Functions, continued

Let’s improve our proportion function

prop <- function(x, multiplier = 1) {
  n <- length(x)
  mean_val <- multiplier * sum(x) / n
  return(mean_val)
}

The multiplier = argument is a little silly. Let’s just give one option to make it a percentage.

TRUE/FALSE

TRUE and FALSE are special terms in R (no quotes)

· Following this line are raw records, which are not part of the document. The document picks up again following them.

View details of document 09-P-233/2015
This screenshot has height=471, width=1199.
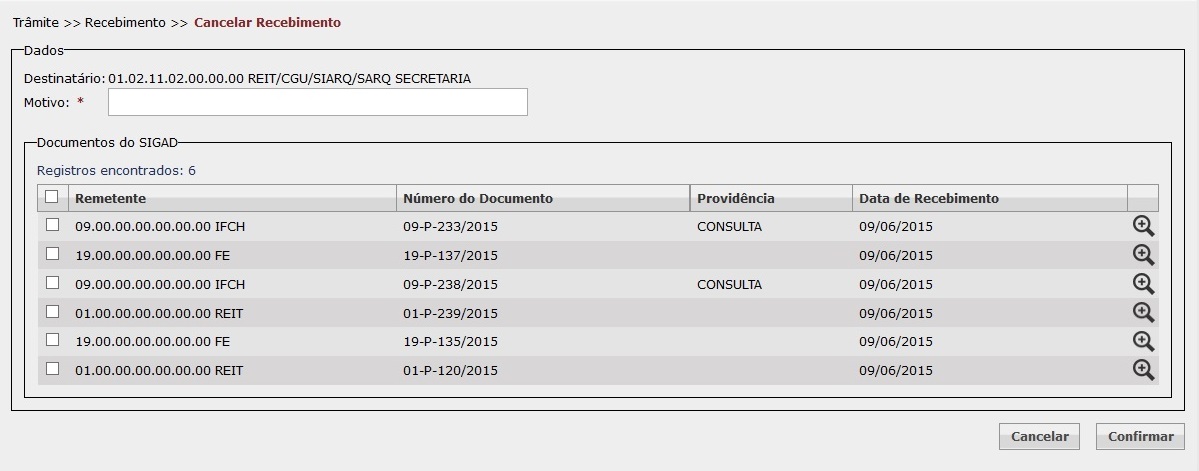(x=1143, y=226)
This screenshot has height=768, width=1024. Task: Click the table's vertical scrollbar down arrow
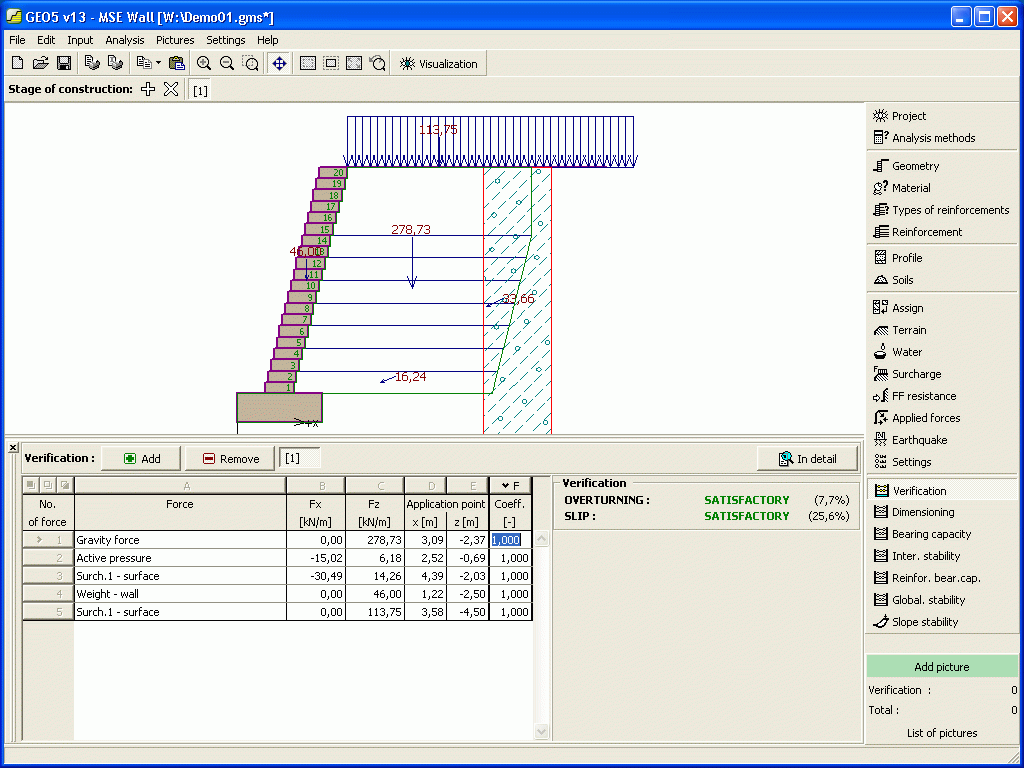(542, 732)
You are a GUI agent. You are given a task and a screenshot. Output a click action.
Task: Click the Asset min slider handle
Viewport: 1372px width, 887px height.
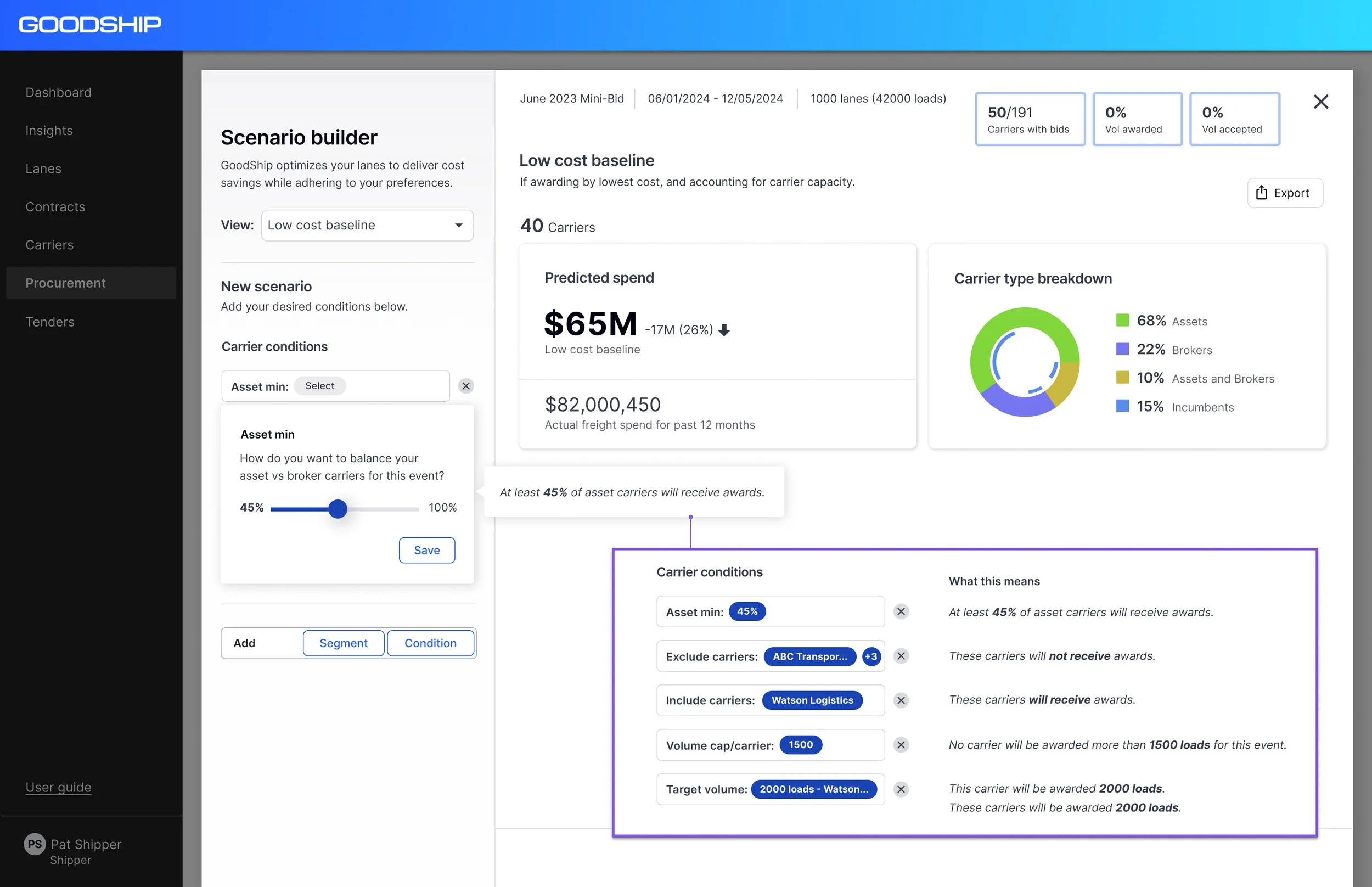(x=338, y=509)
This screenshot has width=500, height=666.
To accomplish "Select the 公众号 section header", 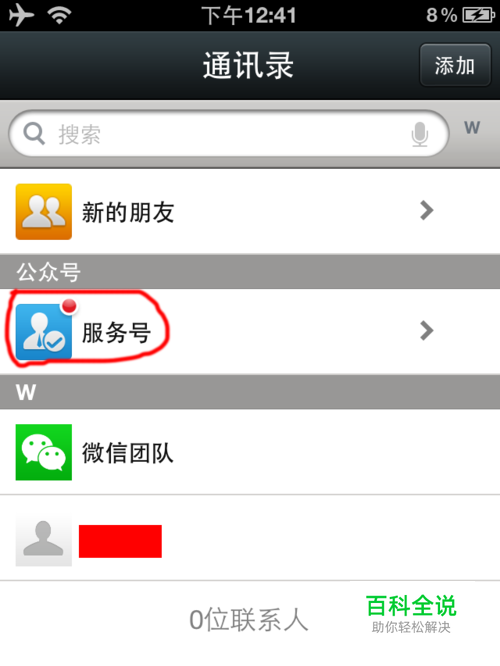I will click(250, 272).
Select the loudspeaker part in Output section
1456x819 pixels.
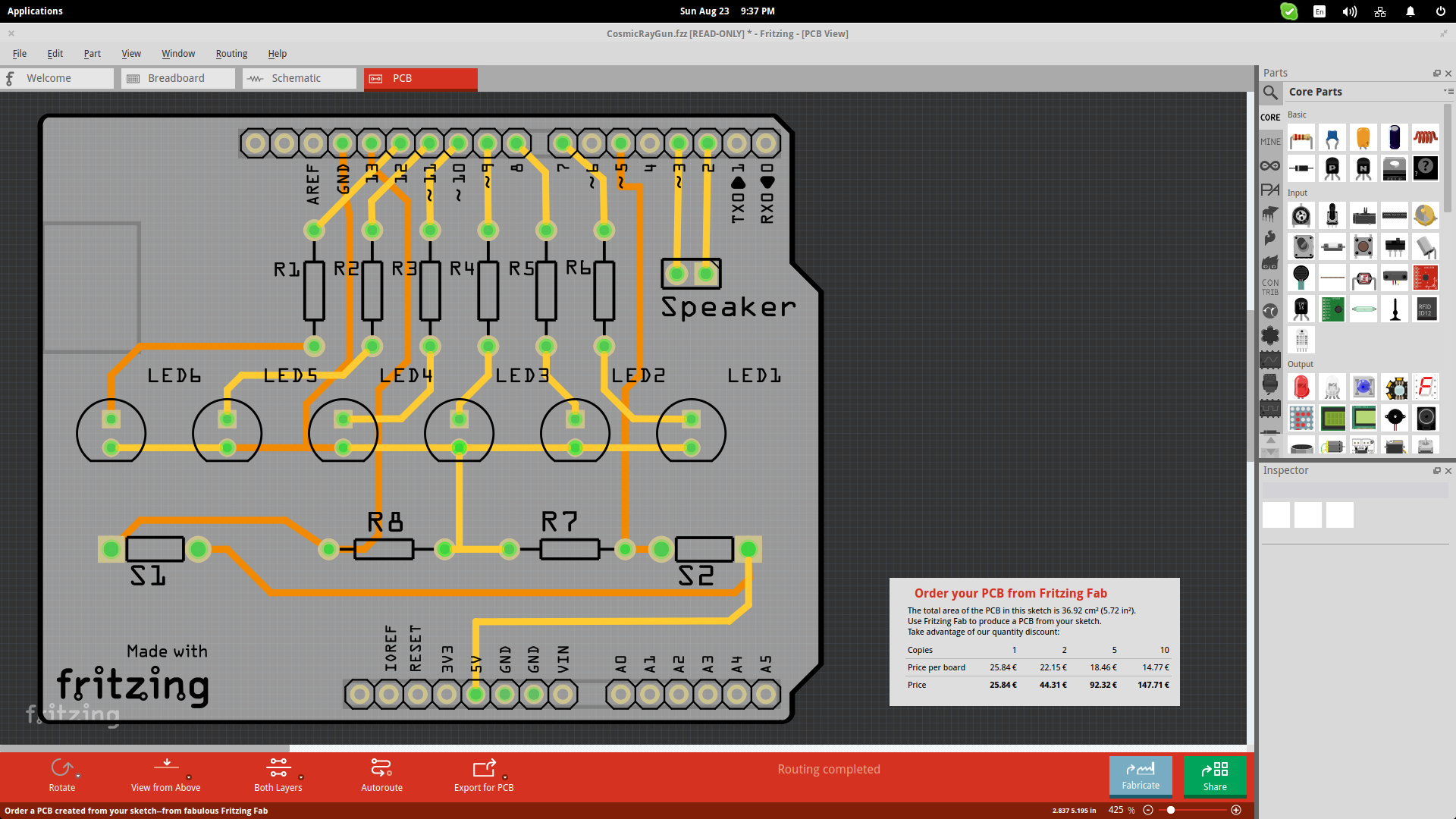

  • They are also treated as 1 and 0 in many situations

Let’s say we want to replace the multiplier = argument with percentage =, where the user can set TRUE or FALSE.

prop(c(1, 0, 1, 0, 1))
[1] 0.6
prop(c(1, 0, 1, 0, 1), percentage = TRUE)
[1] 60

TRUE/FALSE lead naturally to if statements

if (3 > 8) {
  print("This is true")
} else {
  print("This is false")
}
[1] "This is false"
percentage <- TRUE
if (percentage) {
  print("print percentage")
} else {
  print("print proportion")
}
[1] "print percentage"

Incorporate it into the function

prop <- function(x, percentage = FALSE) {
  n <- length(x)
  mean_val <- sum(x) / n
  if (percentage) {
    mean_val <- mean_val * 100
  } else {
    # don't actually need this else statement!
    mean_val <- mean_val
  }
  return(mean_val)
}

Let’s try it out

prop(c(1, 0, 1, 0, 1))
[1] 0.6
prop(c(1, 0, 1, 0, 1), percentage = TRUE)
[1] 60
prop(c(1, 0, 1, 0, 1), percentage = FALSE)
[1] 0.6
nlsy_cc <- read_csv(here::here("data", "clean", "nlsy.rds"))
prop(nlsy_cc$glasses)
[1] 51.78423

Exercises

  1. Create a function that takes a vector of numbers and returns the standard deviation manually (like we did the mean). Use if statements to check if the vector has only one (or fewer) elements and return NA if so. (Hint: the length() function will be helpful!) You don’t need any extra arguments besides the vector of numbers.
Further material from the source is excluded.